▶ **Assignment**
Every single entry that follows is to be retyped exactly.

▶ **Source material**

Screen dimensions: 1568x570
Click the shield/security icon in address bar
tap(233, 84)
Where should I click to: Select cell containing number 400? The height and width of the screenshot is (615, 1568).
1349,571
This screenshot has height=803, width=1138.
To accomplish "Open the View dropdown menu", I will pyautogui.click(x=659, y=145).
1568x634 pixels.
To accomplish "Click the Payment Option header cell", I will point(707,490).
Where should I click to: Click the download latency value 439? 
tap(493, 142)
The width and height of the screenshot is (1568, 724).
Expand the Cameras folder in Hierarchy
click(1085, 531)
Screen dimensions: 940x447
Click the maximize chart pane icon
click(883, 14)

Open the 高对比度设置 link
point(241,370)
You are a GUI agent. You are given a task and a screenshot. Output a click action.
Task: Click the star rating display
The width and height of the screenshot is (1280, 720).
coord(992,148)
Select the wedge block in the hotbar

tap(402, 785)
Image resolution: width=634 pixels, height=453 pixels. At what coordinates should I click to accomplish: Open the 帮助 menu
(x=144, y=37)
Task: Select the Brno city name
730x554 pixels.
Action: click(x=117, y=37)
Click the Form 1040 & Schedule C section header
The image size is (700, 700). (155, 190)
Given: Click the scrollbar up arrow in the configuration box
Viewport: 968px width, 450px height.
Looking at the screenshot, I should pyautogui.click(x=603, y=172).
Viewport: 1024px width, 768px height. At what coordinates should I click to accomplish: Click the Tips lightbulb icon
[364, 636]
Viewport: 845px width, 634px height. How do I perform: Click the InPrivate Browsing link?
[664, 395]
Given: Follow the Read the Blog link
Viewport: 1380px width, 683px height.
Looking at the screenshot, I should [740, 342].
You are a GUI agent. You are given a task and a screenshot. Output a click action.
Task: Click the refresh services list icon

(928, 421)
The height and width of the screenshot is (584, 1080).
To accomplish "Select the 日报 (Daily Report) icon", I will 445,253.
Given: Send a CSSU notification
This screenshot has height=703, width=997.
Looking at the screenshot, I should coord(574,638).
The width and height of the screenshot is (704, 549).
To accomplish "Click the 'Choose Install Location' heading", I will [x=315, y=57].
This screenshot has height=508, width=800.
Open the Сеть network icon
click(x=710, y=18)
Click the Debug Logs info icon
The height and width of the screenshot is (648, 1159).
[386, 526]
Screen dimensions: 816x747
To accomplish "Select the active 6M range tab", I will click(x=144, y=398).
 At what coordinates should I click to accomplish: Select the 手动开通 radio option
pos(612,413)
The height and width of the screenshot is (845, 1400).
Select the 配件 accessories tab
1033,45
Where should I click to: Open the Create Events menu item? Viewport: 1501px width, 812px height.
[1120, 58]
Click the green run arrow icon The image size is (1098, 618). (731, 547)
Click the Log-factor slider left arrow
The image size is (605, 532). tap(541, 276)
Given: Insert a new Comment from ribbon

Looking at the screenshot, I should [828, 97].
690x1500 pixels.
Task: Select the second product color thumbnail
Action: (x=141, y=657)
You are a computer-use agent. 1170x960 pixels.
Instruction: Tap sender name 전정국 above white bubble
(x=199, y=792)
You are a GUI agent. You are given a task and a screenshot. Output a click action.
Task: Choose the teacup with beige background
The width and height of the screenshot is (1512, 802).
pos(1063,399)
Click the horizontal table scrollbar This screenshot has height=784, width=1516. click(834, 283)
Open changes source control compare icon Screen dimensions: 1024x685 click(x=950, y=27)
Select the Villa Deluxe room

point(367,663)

▶ **Written reply**
Screen dimensions: 1568x570
Click the shield/security icon in address bar
tap(233, 84)
Where should I click to: Select cell containing number 400? The height and width of the screenshot is (615, 1568).
1349,571
This screenshot has height=803, width=1138.
To accomplish "Open the View dropdown menu", I will pyautogui.click(x=659, y=145).
1568x634 pixels.
To accomplish "Click the Payment Option header cell", I will point(707,490).
Where should I click to: Click the download latency value 439? 
tap(493, 142)
The width and height of the screenshot is (1568, 724).
Expand the Cameras folder in Hierarchy
click(1085, 531)
Screen dimensions: 940x447
Click the maximize chart pane icon
click(883, 14)

Open the 高对比度设置 link
point(241,370)
You are a GUI agent. You are given a task and a screenshot. Output a click action.
Task: Click the star rating display
The width and height of the screenshot is (1280, 720).
coord(992,148)
Select the wedge block in the hotbar

tap(402, 785)
Image resolution: width=634 pixels, height=453 pixels. At what coordinates should I click to accomplish: Open the 帮助 menu
(x=144, y=37)
Task: Select the Brno city name
730x554 pixels.
Action: click(x=117, y=37)
Click the Form 1040 & Schedule C section header
The image size is (700, 700). (155, 190)
Given: Click the scrollbar up arrow in the configuration box
Viewport: 968px width, 450px height.
Looking at the screenshot, I should pyautogui.click(x=603, y=172).
Viewport: 1024px width, 768px height. At what coordinates should I click to accomplish: Click the Tips lightbulb icon
[364, 636]
Viewport: 845px width, 634px height. How do I perform: Click the InPrivate Browsing link?
[664, 395]
Given: Follow the Read the Blog link
Viewport: 1380px width, 683px height.
Looking at the screenshot, I should [740, 342].
You are a GUI agent. You are given a task and a screenshot. Output a click action.
Task: Click the refresh services list icon

(928, 421)
The height and width of the screenshot is (584, 1080).
To accomplish "Select the 日报 (Daily Report) icon", I will 445,253.
Given: Send a CSSU notification
This screenshot has height=703, width=997.
Looking at the screenshot, I should coord(574,638).
The width and height of the screenshot is (704, 549).
To accomplish "Click the 'Choose Install Location' heading", I will [x=315, y=57].
This screenshot has height=508, width=800.
Open the Сеть network icon
click(x=710, y=18)
Click the Debug Logs info icon
The height and width of the screenshot is (648, 1159).
[386, 526]
Screen dimensions: 816x747
To accomplish "Select the active 6M range tab", I will click(x=144, y=398).
 At what coordinates should I click to accomplish: Select the 手动开通 radio option
pos(612,413)
The height and width of the screenshot is (845, 1400).
Select the 配件 accessories tab
1033,45
Where should I click to: Open the Create Events menu item? Viewport: 1501px width, 812px height.
[1120, 58]
Click the green run arrow icon The image size is (1098, 618). (731, 547)
Click the Log-factor slider left arrow
The image size is (605, 532). tap(541, 276)
Given: Insert a new Comment from ribbon

Looking at the screenshot, I should [828, 97].
690x1500 pixels.
Task: Select the second product color thumbnail
Action: (x=141, y=657)
You are a computer-use agent. 1170x960 pixels.
Instruction: Tap sender name 전정국 above white bubble
(x=199, y=792)
You are a GUI agent. You are given a task and a screenshot. Output a click action.
Task: Choose the teacup with beige background
The width and height of the screenshot is (1512, 802).
pos(1063,399)
Click the horizontal table scrollbar This screenshot has height=784, width=1516. click(834, 283)
Open changes source control compare icon Screen dimensions: 1024x685 click(x=950, y=27)
Select the Villa Deluxe room

point(367,663)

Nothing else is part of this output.